Music Groups Urge D.C. Lawmakers to Revamp Licensing Laws

Music Groups Urge D.C. Lawmakers to

Characterizing the current system as outdated as the heyday of vinyl records and 8-track tapes, representatives for musicians and music publishers called on Congress to overhaul laws governing how songwriters and others in the industry are compensated when their works are licensed.

The hearing on Tuesday before the House Subcommittee on Courts, Intellectual Property and the Internet highlighted the patchwork of regulations and compulsory licensing that the industry says has made it more and more difficult for songwriters to earn a living in the digital age.

“An American profession is in a lot of trouble. We are hurting,” said Lee Thomas Miller, songwriter and president of the Nashville Songwriters Assn. International.

Neil Portnow, president and CEO of the Recording Academy, called for a “music omnibus bill” that would cover “fair market pay, for all music creators, across all platforms.”

There are signs of movement on some of the issues.

Last week, the Department of Justice announced that it was reviewing 73-year-old consent decrees that dictate how music rights organizations ASCAP and BMI set rates for licensing songs. The decree was entered into in 1941 after the DOJ filed antitrust cases against the organizations. Michael O’Neill, the CEO of BMI, argued that songwriters and publishers should have the ability to make more of their own private agreements on the free market.

Meanwhile, legislation has been introduced in Congress to address what songwriters say are inequities in the system.

The Songwriter Equity Act, introduced last month, would change the way that the Copyright Royalty Board calculates how much songwriters are paid for song sales, tying it to “fair market” rates. The rate is now 9.1 cents per song sale. That is up from 2 cents — in 1909.

The RESPECT Act would  require digital services like Pandora and SiriusXM to pay artists and labels when they play recordings made before 1972. That is the year when sound recordings were placed under federal copyright.

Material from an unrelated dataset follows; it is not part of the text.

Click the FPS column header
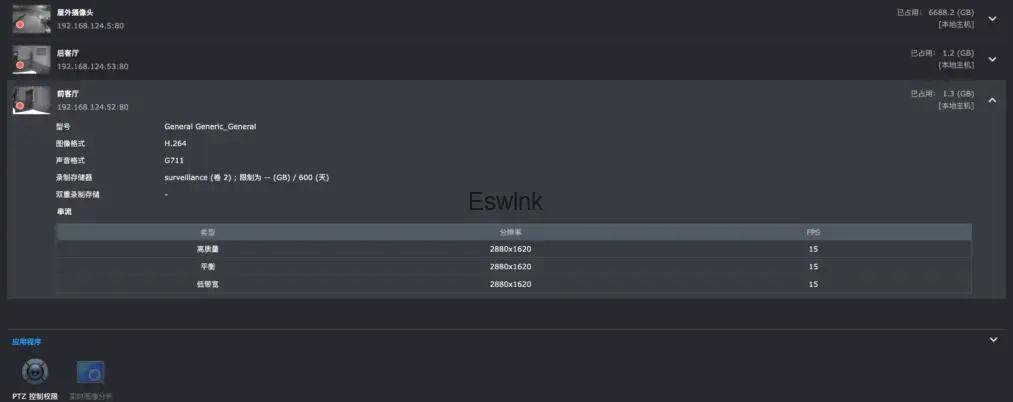1013x402 pixels. pos(813,232)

And some lawmakers again are calling for a change in the law to require that broadcast radio stations pay artists when their songs are played over the air.

Broadcasters and streaming services oppose many provisions of the proposed legislation. Lee Knife, executive director of the Digital Music Assn., warned that a big problem is that the system was too opaque and inefficient. Streaming services “are paying hundreds of millions of dollars in royalties yet we still hear complaints that songwriters are not being compensated appropriately,” he said.

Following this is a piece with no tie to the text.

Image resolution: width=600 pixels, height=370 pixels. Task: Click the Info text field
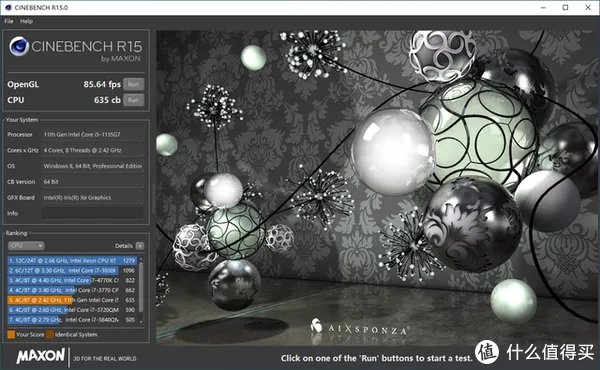tap(93, 213)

Others argued that the licensing business is still prone to abuse.

“It doesn’t take much of copyright aggregation to be in a monopoly position,” said Will Hoyt, executive director of the TV Music Licensing Committee.

Whether the legislation gets anywhere this year is another question, in a Congress where the best bet seems to be on nothing much getting done.  That may be even more the case with the midterms in the coming months, and after the stunning upset on Tuesday of House Majority Leader Eric Cantor (R-Va.) to a Tea Party-backed challenger.

Those urging action put it into the context of Congress taking steps to put more of the negotiations over music rights into the free market, and away from government regulation.

At the hearing, there also was a call for some kind of streamlined process for determining just who owns the rights to a song, an often complicated process that has left much music dormant.

“The best way to build transparency is to put us in a free market, because then you would have an incentive, if you want to license your copyright, for it to be known,” said David Israelite, president and CEO of the National Music Publishers Assn.

The House Judiciary Committee has scheduled another hearing on music licensing on June 25.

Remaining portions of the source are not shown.